Dan masalah Adam terus berlanjut ke jalur hukum. Adam dituduh memalsukan data pernikahan dengan tambahan beberapa pelanggaran lain. Pelanggaran-pelanggaran itu membuat Adam dijatuhi 6 tahun penjara, sedangkan bigami yang ia lakukan mengancamnya mendapat kurungan selama 3,5 tahun.

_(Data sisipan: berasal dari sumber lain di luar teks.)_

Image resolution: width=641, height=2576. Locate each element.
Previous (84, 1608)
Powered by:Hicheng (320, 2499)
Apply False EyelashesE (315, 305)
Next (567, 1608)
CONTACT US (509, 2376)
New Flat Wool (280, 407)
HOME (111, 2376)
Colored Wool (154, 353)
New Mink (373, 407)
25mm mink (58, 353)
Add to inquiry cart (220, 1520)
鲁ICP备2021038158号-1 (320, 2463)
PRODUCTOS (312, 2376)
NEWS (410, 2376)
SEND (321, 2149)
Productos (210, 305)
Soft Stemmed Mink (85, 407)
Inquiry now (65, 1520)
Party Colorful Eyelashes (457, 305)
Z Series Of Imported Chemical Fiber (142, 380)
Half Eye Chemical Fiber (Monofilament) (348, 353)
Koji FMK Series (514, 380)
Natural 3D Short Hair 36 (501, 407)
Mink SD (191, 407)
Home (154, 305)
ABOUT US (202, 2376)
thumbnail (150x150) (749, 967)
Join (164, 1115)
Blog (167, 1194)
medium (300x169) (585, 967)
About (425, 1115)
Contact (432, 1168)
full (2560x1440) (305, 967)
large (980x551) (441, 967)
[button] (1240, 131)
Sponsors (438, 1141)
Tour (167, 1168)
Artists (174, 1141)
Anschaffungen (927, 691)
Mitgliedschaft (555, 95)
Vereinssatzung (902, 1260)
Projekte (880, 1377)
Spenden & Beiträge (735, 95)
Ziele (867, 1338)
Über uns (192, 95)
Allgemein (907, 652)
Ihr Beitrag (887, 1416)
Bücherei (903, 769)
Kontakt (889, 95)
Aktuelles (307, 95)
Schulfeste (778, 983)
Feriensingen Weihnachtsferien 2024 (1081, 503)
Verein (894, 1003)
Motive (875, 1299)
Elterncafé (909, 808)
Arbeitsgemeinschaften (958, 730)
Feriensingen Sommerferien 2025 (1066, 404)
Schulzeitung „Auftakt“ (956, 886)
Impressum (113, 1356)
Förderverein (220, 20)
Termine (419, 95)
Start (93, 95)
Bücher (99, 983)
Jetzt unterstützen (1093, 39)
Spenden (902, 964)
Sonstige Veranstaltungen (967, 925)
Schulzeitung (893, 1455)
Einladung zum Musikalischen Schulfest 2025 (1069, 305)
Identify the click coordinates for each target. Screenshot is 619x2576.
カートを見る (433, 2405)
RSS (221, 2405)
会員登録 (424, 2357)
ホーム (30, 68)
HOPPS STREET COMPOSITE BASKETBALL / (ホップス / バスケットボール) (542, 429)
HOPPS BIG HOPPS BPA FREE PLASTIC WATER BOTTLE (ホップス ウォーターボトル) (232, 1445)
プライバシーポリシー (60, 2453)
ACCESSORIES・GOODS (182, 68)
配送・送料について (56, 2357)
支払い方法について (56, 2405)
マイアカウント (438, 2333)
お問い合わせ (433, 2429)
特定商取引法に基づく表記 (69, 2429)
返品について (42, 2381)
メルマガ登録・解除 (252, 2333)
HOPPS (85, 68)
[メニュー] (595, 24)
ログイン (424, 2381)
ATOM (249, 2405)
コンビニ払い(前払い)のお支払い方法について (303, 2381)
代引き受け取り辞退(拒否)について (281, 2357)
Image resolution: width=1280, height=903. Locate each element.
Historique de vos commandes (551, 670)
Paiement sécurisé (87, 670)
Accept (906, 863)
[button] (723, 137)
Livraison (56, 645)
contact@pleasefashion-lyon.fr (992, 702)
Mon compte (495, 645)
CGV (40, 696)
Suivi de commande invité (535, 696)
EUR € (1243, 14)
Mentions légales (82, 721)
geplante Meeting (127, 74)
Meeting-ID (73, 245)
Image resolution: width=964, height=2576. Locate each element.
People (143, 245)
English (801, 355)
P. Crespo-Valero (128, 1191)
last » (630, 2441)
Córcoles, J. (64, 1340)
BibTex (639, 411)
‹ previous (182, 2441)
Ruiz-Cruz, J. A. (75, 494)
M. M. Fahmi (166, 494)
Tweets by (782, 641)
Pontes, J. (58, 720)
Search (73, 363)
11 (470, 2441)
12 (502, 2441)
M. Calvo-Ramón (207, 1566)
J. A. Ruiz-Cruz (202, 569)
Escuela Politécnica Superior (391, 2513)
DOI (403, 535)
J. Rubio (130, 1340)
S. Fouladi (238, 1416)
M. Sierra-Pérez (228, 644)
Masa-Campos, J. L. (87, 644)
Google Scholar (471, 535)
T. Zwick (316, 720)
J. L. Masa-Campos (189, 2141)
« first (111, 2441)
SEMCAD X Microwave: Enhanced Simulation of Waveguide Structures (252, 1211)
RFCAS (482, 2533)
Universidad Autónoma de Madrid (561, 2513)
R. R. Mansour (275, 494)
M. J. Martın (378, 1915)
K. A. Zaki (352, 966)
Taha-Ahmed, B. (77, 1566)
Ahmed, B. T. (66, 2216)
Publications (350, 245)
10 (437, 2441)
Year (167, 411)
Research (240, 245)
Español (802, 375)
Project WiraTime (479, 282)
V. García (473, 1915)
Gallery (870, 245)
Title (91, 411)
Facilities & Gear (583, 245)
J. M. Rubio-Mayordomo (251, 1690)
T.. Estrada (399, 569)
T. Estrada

Belum habis luka dan kecewa yang aku rasakan setelah dengan mudahnya adam pergi dari hidupku, aku pun terluka semakin parah karena merasa dikhianati.

Meskipun begitu, aku tetap akan setia padanya dan aku juga tidak akan dekat dengan laki-laki lain sampai kami benar-benar resmi bercerai.

Karena bagiku, saat kamu menikahi seseorang, kamu juga harus tetap berada di sisinya dalam keadaan sehat ataupun sakit, dalam keadaan suka maupun duka.

Mungkin kisahku ini bisa disebut sebagai karma.

Dan mungkin kamu harus bisa menemukan seseorang yang hanya mencintai kamu dan kamu saja dalam hidupnya. Jangan hidup bersama orang yang kamu tahu ada ketidaksetiaan dalam dirinya. Bayangkan saja, jika ia bisa dengan mudah meninggalkan orang lain, ia juga sangat mungkin meninggalkan kamu. Iya kan?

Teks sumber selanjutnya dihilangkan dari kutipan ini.